*What to produce*. Whenever a line in the data contains "last", show that line.

-- Provided records follows --

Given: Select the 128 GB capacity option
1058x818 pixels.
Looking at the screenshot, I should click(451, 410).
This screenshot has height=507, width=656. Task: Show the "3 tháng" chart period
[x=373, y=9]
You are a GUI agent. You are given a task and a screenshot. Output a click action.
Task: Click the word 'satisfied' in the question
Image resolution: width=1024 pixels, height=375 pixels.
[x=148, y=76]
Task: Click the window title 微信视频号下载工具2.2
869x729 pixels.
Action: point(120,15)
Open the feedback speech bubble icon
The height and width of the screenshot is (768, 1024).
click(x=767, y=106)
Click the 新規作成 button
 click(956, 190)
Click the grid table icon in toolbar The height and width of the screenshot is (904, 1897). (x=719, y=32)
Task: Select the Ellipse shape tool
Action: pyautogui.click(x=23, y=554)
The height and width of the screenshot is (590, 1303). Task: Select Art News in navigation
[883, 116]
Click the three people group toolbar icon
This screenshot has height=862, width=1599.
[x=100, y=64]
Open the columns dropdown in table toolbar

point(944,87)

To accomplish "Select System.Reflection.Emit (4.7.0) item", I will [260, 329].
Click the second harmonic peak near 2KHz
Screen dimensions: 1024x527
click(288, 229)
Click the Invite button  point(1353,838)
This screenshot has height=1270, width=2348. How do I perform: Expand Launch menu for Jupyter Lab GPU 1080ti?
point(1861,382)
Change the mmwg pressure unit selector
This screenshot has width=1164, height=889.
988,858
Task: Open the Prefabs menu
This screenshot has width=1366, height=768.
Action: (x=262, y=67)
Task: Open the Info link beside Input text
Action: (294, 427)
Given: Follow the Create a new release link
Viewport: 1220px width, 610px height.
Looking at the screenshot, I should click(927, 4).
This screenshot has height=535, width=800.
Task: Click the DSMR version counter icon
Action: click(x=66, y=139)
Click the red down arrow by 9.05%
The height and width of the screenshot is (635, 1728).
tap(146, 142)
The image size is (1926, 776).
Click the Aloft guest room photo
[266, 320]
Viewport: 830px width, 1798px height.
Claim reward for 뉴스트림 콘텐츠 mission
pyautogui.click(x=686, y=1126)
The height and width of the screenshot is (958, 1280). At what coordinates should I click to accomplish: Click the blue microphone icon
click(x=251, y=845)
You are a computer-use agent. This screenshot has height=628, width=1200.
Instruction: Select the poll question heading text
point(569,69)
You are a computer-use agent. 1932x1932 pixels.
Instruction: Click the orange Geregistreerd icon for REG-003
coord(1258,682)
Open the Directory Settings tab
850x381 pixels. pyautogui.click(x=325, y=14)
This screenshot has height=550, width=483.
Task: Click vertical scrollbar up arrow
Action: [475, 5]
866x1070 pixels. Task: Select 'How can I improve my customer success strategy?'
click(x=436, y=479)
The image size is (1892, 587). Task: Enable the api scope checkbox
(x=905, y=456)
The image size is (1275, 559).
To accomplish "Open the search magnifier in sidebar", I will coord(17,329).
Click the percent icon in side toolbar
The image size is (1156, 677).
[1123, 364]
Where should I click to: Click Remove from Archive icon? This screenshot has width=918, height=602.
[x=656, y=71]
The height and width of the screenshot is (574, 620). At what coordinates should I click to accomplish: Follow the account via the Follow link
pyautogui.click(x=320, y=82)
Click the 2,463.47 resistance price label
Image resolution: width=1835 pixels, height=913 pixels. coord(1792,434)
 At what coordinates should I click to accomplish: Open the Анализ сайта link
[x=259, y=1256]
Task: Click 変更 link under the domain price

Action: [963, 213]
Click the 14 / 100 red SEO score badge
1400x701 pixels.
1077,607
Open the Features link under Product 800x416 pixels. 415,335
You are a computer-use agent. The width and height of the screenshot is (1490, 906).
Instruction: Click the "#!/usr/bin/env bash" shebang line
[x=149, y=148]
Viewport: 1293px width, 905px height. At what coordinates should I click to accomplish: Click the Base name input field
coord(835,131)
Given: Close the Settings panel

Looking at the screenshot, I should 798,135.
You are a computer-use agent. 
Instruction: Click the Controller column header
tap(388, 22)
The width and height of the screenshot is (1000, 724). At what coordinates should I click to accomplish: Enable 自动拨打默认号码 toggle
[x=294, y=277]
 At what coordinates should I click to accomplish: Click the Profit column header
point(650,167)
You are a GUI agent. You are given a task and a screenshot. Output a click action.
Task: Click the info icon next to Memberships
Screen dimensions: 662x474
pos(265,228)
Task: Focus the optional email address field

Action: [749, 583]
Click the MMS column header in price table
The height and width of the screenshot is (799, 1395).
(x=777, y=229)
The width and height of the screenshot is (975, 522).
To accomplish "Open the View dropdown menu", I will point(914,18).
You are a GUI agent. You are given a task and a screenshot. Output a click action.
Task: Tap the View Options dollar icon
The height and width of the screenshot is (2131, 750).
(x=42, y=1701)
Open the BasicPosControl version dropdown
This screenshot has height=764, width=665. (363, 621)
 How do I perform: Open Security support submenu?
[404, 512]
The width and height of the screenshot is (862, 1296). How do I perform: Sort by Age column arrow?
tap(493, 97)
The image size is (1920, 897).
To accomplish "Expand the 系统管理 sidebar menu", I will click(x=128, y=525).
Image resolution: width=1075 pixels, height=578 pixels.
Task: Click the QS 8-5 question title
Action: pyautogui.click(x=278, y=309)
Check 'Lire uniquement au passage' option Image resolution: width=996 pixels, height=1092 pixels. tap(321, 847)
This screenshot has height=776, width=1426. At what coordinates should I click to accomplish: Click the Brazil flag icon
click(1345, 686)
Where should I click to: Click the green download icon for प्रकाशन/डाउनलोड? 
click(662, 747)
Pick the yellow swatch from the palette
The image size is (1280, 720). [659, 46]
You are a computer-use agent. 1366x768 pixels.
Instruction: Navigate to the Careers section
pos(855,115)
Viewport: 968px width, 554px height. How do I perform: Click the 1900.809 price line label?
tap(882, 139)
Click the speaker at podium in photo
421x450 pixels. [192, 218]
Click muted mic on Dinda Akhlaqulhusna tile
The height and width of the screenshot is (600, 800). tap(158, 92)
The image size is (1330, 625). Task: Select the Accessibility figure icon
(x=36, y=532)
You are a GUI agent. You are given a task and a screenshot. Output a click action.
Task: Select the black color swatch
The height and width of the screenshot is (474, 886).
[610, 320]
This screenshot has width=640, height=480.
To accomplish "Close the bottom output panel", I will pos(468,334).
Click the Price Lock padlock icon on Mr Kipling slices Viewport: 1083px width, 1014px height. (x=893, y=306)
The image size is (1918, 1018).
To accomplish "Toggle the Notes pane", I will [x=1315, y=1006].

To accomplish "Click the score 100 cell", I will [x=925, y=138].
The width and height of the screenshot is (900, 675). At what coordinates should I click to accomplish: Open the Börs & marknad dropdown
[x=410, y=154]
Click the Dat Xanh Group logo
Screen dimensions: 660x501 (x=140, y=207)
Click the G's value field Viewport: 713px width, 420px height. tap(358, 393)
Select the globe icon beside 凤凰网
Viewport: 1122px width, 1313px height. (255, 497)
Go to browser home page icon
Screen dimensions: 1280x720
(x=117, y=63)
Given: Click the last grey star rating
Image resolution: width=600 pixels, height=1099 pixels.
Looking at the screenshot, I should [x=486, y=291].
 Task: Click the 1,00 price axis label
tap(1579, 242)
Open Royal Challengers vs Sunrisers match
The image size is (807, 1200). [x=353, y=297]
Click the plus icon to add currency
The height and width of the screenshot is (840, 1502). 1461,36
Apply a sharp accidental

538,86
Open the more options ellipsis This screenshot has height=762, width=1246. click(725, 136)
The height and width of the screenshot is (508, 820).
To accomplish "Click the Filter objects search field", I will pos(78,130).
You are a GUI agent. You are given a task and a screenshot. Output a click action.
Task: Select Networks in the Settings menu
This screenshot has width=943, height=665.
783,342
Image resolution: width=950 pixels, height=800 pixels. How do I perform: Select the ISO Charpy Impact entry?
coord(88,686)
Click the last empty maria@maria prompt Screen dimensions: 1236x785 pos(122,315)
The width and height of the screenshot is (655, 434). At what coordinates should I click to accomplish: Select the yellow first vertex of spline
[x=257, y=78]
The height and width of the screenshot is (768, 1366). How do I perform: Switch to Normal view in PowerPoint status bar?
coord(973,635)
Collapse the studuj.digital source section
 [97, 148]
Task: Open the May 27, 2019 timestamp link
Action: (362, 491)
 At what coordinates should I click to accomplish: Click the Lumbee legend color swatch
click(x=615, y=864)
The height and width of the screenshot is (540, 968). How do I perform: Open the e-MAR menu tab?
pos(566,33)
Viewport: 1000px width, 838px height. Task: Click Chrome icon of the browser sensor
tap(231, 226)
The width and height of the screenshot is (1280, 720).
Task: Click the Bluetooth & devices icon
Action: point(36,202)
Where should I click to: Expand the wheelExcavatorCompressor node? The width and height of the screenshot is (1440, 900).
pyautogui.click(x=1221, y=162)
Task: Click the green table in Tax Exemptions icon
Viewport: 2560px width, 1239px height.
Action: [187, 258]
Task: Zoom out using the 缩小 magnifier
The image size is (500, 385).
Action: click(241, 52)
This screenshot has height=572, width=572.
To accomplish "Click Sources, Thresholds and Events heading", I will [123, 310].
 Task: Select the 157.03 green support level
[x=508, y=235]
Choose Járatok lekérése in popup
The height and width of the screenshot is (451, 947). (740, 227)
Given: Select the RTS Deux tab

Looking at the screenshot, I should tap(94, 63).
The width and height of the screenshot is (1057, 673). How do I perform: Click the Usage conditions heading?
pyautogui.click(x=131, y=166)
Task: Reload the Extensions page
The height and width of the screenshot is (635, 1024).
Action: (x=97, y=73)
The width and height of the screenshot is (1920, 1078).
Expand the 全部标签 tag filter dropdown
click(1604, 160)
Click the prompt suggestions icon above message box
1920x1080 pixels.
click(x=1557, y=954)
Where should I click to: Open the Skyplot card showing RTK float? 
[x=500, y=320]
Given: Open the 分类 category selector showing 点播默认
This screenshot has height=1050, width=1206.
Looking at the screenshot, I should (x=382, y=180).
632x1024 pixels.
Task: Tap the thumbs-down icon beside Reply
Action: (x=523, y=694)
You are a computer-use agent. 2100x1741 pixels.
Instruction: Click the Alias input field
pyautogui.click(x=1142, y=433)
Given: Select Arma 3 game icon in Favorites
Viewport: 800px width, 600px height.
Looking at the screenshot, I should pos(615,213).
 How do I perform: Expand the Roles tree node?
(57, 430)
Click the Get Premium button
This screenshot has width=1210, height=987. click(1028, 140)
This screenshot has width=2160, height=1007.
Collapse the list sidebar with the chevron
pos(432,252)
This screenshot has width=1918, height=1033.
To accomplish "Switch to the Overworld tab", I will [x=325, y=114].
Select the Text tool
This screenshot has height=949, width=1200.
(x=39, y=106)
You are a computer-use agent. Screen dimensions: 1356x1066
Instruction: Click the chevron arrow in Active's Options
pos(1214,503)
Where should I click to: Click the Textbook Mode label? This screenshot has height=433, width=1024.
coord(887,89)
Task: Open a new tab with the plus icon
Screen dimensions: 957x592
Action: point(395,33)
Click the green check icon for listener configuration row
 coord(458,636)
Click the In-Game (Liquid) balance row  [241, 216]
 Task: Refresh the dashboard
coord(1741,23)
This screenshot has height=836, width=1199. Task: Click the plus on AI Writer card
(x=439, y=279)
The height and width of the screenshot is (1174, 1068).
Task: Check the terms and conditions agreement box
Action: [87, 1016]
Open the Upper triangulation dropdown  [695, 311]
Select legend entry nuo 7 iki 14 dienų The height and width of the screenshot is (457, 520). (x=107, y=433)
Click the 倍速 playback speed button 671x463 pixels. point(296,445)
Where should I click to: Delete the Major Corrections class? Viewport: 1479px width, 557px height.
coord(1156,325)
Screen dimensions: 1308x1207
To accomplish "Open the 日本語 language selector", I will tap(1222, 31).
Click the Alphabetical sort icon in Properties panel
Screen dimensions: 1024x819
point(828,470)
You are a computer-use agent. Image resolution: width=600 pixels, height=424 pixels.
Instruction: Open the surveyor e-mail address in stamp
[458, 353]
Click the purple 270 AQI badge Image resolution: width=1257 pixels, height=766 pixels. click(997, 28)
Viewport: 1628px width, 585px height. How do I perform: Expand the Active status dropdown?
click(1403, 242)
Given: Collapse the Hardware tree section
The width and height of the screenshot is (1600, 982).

-- Provided records concluded --

*Solution to this task*.
Given: Click the last grey star rating
Click the last empty maria@maria prompt Screen dimensions: 1236x785 pos(122,315)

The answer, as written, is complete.